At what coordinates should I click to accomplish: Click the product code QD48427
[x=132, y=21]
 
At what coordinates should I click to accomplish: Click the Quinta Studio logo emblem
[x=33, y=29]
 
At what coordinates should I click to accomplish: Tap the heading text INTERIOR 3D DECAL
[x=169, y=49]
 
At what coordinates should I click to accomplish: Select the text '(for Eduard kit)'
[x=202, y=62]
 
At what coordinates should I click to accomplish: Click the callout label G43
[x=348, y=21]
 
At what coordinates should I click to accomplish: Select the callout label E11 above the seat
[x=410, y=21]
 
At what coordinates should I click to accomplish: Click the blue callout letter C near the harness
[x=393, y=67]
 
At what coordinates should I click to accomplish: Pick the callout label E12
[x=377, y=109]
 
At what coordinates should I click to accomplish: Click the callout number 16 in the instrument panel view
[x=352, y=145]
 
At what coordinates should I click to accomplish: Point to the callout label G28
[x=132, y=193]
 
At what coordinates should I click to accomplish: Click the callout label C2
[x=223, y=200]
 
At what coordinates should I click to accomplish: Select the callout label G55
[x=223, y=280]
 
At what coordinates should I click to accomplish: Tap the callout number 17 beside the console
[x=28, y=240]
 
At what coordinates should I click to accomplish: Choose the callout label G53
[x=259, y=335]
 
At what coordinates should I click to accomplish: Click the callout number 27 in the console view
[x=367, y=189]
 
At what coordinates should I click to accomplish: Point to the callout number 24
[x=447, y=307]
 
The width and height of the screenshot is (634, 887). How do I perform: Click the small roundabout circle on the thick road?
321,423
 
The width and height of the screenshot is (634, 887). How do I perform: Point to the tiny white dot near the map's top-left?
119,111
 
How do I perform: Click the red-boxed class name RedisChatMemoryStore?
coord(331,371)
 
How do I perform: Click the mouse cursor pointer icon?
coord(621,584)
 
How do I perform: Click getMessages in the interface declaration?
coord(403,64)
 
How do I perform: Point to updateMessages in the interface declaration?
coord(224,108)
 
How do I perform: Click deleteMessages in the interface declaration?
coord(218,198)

- Exercise description -
Rewrite every line from the start of the records through the line containing "[x=132, y=193]", both ends included, with the requests kept in place. Shift each answer's coordinates by adding 37 to every number in them.

- Written reply -
At what coordinates should I click to accomplish: Click the product code QD48427
[x=169, y=58]
 
At what coordinates should I click to accomplish: Click the Quinta Studio logo emblem
[x=70, y=66]
 
At what coordinates should I click to accomplish: Tap the heading text INTERIOR 3D DECAL
[x=206, y=86]
 
At what coordinates should I click to accomplish: Select the text '(for Eduard kit)'
[x=239, y=99]
 
At what coordinates should I click to accomplish: Click the callout label G43
[x=385, y=58]
 
At what coordinates should I click to accomplish: Select the callout label E11 above the seat
[x=447, y=58]
 
At what coordinates should I click to accomplish: Click the blue callout letter C near the harness
[x=430, y=104]
 
At what coordinates should I click to accomplish: Pick the callout label E12
[x=414, y=146]
 
At what coordinates should I click to accomplish: Click the callout number 16 in the instrument panel view
[x=389, y=182]
 
At what coordinates should I click to accomplish: Point to the callout label G28
[x=169, y=230]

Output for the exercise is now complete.